All of a sudden, I’m a hundred months pregnant, and it happened overnight.
A couple weeks ago, I went to bed 32 weeks pregnant. I woke up the next morning with a belly twice the size it was the night before. Did I unknowingly sleep-eat after midnight and turn this baby into a Gremlin?
Ever since this sudden belly expansion, complaining is my drug of choice. I can’t go more than an hour without it. The other day I was whining to my sister over the phone, and she asked pointedly, “Is there anything that is okay to say to a pregnant woman?” After a long pause, I came up with the answer:
“No.”
Not at this stage, anyway.
Part of me is dying for it to be over. Part of me is terrified for it to end. Most people — seeing how slowly I’m waddling around these days — assume I’m more than ready for it to be over. On many levels, they’re right:
I’m ready to be able to climb into bed without lying on my back and panting, struggling to roll over like an overturned cockroach. I’m ready to stop mopping sweat from my face while all my co-workers complain about how cold the A/C is.
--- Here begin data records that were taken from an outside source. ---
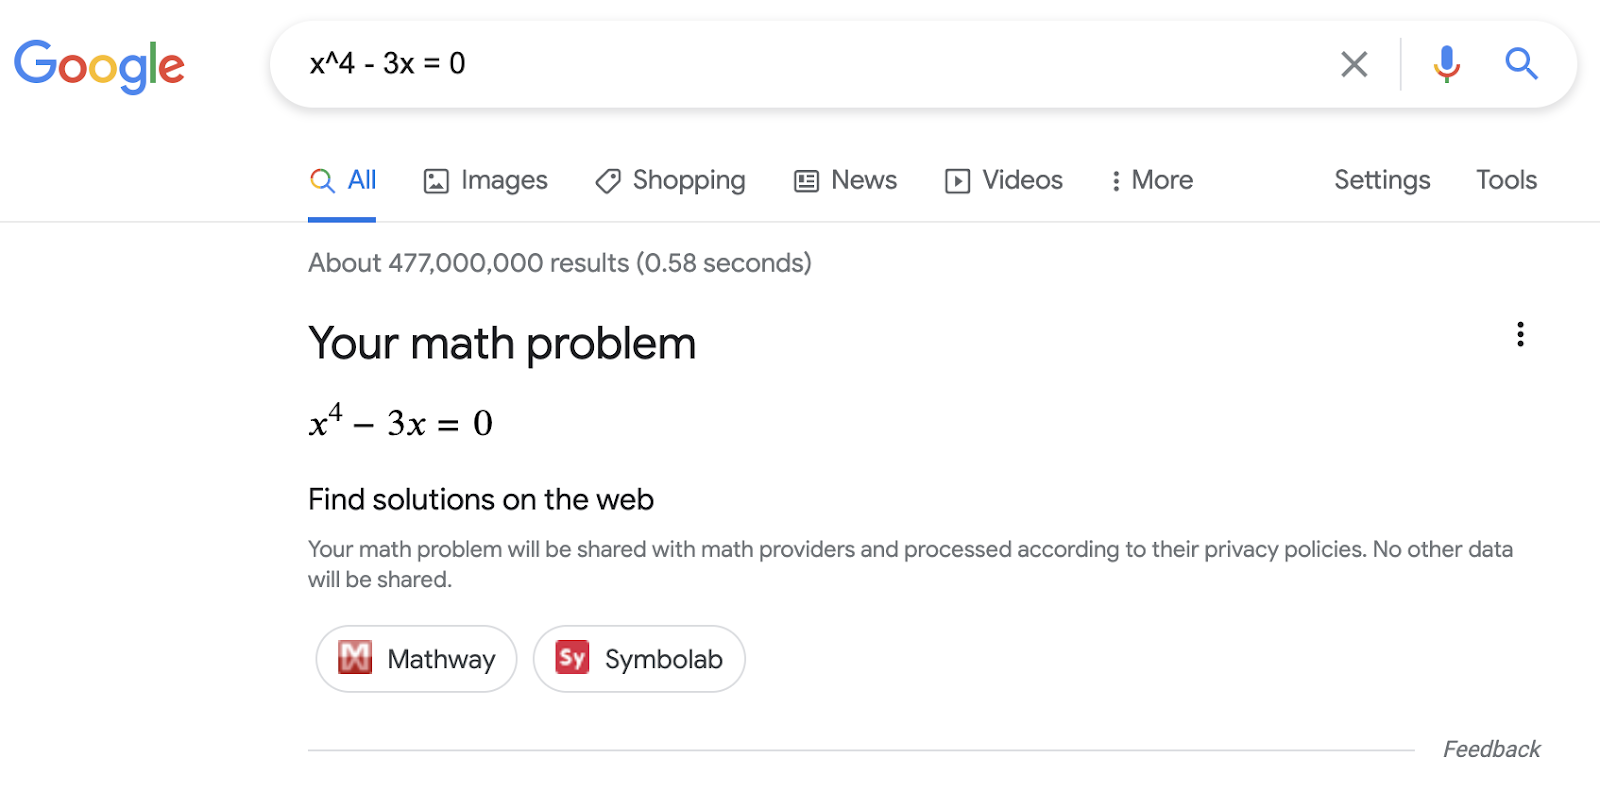This screenshot has width=1600, height=791.
Task: Expand the More results menu
Action: point(1150,181)
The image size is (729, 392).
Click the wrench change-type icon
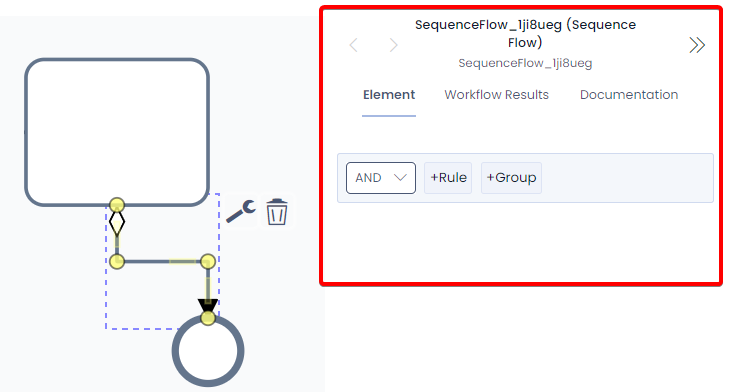point(241,212)
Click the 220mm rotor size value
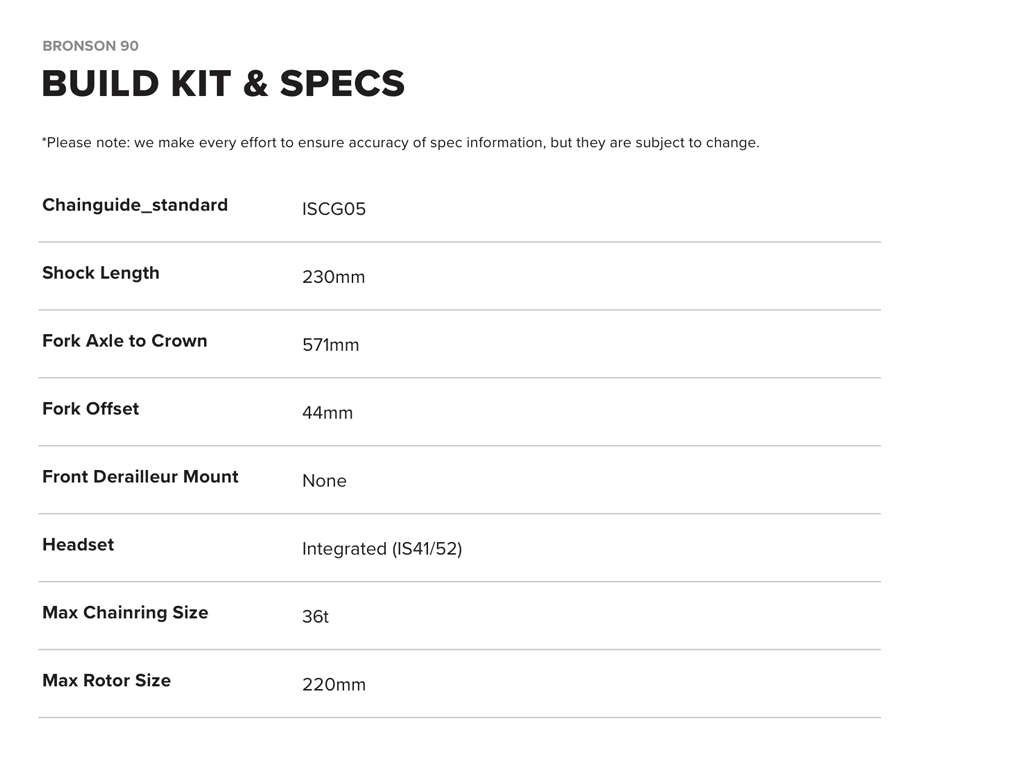Screen dimensions: 1024x768 click(334, 685)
I’m ready to hold my baby in my arms instead of balanced on top of my bladder.
But am I ready to have a baby? In addition to the fact that this baby still has some cooking to do, I still feel a long way from prepared to be a mom. And yet, the baby’s arrival suddenly seems imminent.
My feelings of unpreparedness were compounded by a recent doctor’s visit. My husband and I saw a different OB-GYN at my usual practice and, while we liked her a lot, she had a lot of questions. We didn’t have too many answers.
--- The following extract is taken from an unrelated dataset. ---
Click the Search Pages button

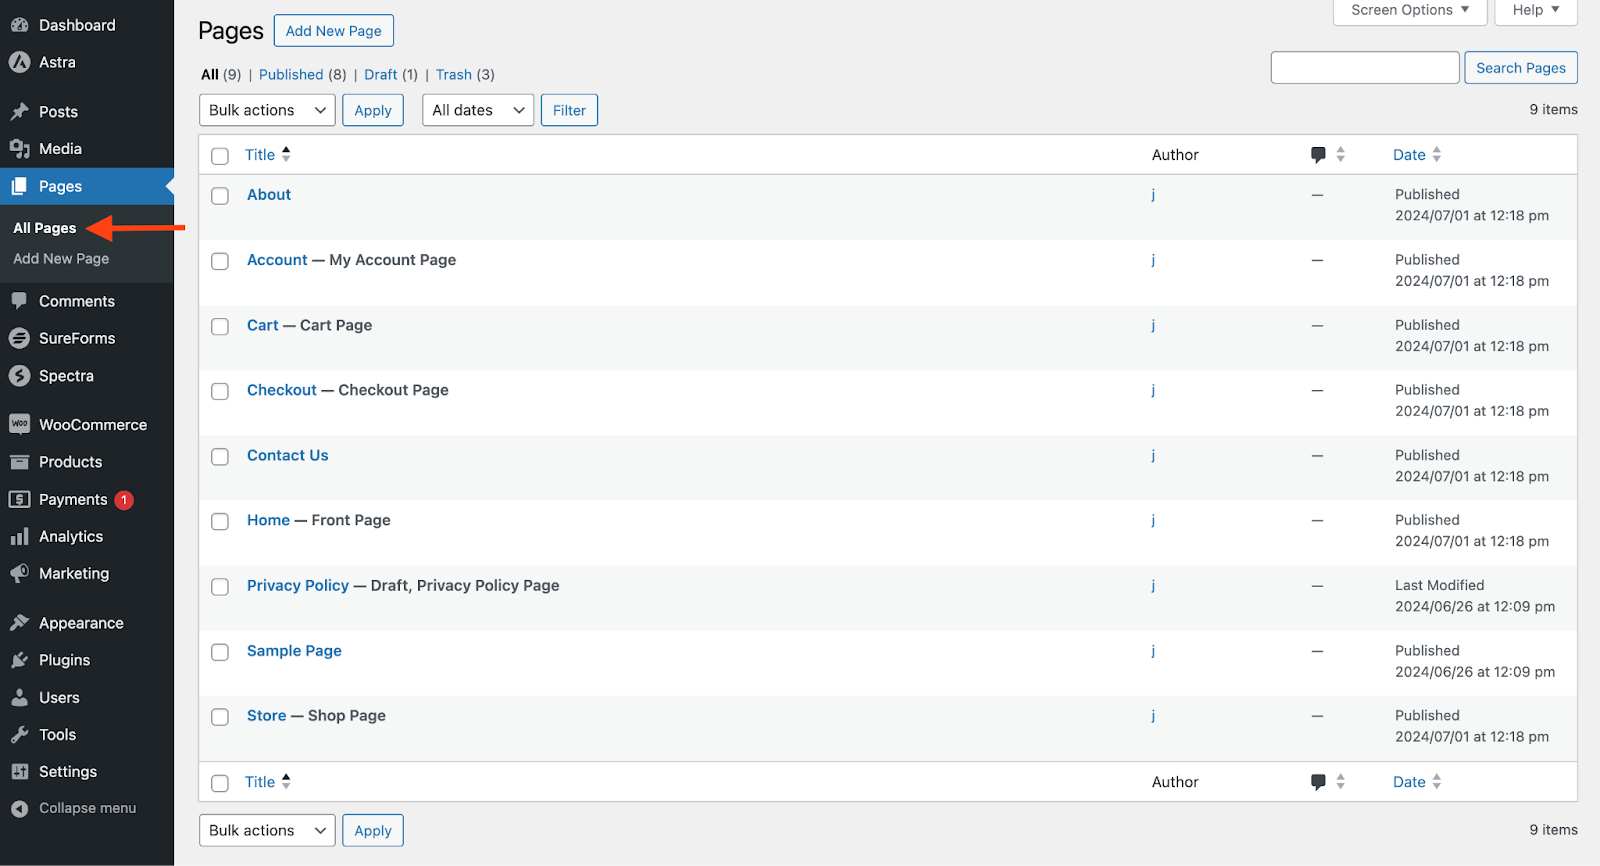point(1520,68)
“Have you started interviewing pediatricians?”
“Have you considered taking infant CPR classes?” (My husband made a note on our to-do list: “infancy PR class.”)
“Have you toured the hospital?”
I meekly offered, “We’re taking a childbirth class at the end of this month …”
“Great! Have you pre-registered for the delivery yet?”
Sigh. It’s cram time.
As my college roommates can attest, I was never good at planning ahead for tests and assignments. Any impending exam or art project deadline had me up late the night before, working furiously to load my brain with a semester’s worth of knowledge.
Here I am again, clueless in the eleventh hour.
As always, though, I’m ready and willing to learn. If this were college, I’d be brewing a big pot of coffee and laying out my drawing pencils, finally inspired as I can see in my mind’s eye exactly what I’m going to make.
It’s the most important, exciting, life-changing creation I’ve ever brought to life.